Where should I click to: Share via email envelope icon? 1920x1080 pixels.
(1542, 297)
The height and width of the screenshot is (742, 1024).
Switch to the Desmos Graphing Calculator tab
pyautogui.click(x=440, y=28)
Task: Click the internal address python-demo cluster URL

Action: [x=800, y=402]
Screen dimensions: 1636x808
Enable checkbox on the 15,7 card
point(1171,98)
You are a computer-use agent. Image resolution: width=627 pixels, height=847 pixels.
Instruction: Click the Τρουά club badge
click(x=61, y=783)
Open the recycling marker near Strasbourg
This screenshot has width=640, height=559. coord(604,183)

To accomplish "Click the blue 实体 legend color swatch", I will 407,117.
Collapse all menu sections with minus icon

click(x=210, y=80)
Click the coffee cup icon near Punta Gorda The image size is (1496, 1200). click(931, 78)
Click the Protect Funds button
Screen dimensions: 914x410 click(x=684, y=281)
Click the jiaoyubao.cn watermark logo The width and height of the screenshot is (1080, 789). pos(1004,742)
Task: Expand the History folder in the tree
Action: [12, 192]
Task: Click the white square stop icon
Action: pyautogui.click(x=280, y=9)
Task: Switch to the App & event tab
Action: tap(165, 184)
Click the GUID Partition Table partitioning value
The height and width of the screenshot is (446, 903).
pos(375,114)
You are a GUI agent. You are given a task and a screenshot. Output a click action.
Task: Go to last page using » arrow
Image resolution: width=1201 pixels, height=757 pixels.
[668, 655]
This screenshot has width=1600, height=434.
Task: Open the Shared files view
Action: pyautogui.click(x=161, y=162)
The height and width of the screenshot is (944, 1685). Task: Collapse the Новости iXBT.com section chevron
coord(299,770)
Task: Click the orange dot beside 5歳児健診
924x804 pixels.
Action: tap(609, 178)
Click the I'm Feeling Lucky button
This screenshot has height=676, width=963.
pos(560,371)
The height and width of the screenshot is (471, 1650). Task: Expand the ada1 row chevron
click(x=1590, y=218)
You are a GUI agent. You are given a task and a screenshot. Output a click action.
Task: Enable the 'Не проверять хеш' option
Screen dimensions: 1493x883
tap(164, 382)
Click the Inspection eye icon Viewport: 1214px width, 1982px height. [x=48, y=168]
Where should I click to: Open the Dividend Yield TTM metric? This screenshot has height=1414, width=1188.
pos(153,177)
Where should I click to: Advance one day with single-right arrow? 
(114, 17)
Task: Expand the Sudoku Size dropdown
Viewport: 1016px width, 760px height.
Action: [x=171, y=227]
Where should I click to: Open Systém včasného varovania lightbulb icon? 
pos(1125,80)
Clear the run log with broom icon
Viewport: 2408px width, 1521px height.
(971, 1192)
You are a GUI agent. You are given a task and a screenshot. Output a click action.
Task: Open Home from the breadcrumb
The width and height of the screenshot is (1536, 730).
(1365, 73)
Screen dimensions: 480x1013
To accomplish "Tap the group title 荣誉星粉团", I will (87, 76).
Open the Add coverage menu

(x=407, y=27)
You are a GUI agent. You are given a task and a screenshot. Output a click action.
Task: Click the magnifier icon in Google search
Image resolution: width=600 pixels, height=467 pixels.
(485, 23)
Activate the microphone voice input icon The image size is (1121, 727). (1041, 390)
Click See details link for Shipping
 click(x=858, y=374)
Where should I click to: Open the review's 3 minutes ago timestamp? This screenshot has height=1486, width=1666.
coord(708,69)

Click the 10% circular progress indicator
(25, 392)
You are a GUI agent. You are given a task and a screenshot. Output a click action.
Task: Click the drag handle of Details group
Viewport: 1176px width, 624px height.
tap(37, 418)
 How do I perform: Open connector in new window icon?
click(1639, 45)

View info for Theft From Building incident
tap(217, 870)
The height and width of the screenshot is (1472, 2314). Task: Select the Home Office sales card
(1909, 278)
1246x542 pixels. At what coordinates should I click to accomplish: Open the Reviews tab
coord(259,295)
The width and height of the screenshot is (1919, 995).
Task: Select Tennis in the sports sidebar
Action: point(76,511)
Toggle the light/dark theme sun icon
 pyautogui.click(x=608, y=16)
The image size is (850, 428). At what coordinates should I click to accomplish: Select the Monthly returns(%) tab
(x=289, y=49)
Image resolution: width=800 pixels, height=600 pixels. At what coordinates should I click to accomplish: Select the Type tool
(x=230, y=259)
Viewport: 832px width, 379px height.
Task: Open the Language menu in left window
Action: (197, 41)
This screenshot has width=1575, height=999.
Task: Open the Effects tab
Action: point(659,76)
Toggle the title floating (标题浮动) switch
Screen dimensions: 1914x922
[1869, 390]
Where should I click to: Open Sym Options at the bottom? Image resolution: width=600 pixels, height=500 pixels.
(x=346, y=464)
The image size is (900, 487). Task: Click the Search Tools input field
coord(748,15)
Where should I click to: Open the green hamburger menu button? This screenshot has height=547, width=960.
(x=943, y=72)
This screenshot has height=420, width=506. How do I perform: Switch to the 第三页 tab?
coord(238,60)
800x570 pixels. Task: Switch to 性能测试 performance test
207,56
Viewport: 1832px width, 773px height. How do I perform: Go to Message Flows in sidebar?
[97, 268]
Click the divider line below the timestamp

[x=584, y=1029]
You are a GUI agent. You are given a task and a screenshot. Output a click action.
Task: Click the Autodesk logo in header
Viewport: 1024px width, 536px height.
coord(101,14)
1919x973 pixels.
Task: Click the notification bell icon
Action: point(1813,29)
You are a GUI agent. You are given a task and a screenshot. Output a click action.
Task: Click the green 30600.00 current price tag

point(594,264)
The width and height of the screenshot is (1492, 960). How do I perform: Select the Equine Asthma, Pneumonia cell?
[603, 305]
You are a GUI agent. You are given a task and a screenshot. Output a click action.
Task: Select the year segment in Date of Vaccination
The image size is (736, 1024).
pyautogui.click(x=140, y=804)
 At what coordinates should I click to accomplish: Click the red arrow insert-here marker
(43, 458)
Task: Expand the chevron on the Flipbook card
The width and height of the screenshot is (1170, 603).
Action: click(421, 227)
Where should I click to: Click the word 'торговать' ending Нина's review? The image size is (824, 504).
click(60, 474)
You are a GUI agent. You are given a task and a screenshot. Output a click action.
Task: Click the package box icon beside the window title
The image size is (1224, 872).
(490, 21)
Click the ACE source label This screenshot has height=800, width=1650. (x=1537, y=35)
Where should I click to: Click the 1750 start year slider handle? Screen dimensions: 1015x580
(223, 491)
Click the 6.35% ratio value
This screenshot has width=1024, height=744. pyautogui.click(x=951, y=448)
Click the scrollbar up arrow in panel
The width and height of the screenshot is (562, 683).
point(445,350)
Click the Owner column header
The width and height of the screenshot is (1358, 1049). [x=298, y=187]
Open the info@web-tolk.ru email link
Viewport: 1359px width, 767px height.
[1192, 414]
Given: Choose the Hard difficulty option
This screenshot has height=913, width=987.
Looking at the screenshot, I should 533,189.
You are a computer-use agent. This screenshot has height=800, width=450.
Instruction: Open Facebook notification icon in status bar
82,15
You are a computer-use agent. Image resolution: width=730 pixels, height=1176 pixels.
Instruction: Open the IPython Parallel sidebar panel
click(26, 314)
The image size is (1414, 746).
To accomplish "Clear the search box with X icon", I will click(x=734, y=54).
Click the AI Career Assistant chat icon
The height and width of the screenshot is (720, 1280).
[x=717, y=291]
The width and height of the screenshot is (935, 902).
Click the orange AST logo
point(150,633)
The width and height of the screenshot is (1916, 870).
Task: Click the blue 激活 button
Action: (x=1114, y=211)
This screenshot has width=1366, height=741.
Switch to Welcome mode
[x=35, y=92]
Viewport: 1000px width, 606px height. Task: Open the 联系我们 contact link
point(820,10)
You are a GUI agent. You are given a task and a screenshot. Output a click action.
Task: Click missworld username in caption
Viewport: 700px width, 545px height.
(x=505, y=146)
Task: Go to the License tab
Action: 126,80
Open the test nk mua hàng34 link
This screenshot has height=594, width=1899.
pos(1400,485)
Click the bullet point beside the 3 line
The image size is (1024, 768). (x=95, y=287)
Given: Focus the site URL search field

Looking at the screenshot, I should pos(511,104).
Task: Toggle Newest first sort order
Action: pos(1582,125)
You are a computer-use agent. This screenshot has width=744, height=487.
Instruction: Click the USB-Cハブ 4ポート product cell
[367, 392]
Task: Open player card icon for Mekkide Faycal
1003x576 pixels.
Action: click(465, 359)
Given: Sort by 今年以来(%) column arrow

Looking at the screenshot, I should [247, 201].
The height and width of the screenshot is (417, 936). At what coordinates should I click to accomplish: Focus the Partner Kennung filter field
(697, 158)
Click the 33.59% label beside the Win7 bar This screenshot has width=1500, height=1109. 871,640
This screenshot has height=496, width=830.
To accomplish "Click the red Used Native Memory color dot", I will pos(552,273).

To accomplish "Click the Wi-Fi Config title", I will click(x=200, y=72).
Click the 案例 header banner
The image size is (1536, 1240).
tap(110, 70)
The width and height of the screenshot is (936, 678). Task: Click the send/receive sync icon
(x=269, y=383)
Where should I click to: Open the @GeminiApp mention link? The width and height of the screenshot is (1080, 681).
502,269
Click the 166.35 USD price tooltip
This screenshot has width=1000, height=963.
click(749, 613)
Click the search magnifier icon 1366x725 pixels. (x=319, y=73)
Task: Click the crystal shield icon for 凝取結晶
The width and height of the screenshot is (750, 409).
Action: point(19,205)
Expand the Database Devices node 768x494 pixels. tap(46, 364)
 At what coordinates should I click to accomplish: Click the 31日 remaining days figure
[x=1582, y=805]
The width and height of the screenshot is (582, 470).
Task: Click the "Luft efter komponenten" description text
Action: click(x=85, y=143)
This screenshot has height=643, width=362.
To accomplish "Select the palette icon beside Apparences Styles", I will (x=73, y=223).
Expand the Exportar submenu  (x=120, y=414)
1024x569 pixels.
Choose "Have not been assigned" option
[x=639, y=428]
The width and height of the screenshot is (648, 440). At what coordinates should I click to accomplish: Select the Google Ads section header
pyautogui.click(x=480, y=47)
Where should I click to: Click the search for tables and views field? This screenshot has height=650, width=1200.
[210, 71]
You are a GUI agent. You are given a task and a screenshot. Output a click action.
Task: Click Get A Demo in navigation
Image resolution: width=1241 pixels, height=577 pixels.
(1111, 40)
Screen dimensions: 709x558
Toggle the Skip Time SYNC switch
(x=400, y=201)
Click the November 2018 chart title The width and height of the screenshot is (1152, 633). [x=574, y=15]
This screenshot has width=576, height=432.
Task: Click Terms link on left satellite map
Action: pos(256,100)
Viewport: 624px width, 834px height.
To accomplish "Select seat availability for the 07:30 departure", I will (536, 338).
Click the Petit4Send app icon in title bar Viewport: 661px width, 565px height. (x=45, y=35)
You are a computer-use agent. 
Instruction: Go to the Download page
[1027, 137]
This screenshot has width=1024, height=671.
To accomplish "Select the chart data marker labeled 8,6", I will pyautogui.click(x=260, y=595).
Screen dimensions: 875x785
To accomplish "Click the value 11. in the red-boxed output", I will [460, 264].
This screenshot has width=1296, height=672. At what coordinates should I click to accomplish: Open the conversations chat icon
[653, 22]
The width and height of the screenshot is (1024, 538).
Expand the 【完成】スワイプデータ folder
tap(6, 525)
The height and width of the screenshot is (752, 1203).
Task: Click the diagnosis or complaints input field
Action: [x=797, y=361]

*WHAT THE TASK ASKS:*
The answer must be every line of the records that holds the string "group".

*FINISHED EXERCISE:*
To accomplish "Tap the group title 荣誉星粉团", I will (87, 76).
Task: Click the drag handle of Details group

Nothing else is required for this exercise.